About 1:45 a.m. on Feb. 10, 2013, Fontenot grabbed his 9 mm Baretta handgun, ran outside his family’s Green Meadow Road home in south Lafayette and fired three shots at a Chevrolet Silverado he believed was carrying thieves. Fontenot told police he saw someone breaking into his Chevrolet Avalanche. Inside the Silverado were three 15-year-old boys, including Rivault. All three were hit; Rivault’s wound to the back of his head was fatal. The other two victims survived to testify at Fontenot’s trial in March.
A grand jury charged Fontenot with first-degree murder, which carries a sentence of life in prison or death by lethal injection if convicted, and two counts of attempted first-degree murder. A jury in March found Fontenot guilty of the lesser crimes of manslaughter and aggravated battery.

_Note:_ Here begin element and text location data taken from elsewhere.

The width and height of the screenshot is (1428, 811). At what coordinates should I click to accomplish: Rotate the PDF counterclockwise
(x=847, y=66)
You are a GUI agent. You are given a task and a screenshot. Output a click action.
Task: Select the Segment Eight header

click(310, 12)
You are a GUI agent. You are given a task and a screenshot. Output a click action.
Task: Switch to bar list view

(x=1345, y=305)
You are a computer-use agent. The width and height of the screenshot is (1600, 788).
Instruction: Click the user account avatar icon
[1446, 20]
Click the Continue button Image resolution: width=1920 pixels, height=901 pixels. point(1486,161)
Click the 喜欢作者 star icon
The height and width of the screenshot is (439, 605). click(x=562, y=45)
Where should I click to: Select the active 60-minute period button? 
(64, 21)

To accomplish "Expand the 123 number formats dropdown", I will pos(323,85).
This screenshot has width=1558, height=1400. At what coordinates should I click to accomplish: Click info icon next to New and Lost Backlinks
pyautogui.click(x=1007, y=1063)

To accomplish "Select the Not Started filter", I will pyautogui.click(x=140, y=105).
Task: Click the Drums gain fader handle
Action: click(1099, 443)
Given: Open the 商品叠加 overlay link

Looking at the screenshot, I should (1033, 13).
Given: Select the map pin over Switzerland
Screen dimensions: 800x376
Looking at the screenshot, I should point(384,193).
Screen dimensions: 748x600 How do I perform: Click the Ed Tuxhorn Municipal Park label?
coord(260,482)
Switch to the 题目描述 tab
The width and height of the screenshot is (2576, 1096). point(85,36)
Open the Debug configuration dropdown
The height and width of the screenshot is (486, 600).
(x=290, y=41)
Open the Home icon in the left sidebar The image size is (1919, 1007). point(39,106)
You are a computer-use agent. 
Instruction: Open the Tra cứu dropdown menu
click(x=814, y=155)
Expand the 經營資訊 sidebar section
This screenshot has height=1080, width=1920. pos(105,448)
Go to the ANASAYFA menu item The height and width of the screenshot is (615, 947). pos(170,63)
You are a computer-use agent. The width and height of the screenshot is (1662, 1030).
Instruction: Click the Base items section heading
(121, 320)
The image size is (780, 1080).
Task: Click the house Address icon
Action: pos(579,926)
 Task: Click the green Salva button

At the July 8 sentencing hearing, there was hardly a dry eye in the courtroom during emotional, sometimes wrenching testimony. Rivault’s parents, Kevin and Renee, and his sister Amanda were among those who asked Rubin to sentence Fontenot to the maximum 40 years for manslaughter. Also testifying were Fontenot’s mother, Brooke Talbot, who asked for leniency, and Fontenot himself, who said that in the years since the shooting, he’s felt like a monster.
Rubin said he was swayed by the trial jury’s opinion that Fontenot did not mean to kill anyone in February 2013. Rubin also was persuaded by psychologists’ testimony that Fontenot’s 18-year-old brain at the time was not mature enough to make adult decisions while holding a loaded, lethal weapon.
On Thursday, Rubin was succinct: “I took into consideration the law,” he said.
Kevin and Renee Rivault are working with local legislators to establish minimum sentences for those convicted of violent crimes.
Renee Rivault said Rubin’s sentence for the young man who killed her son was noticed by many.
“We didn’t expect any more justice than we got today,” she said. “I think its a really dangerous statement that (Rubin’s) making.”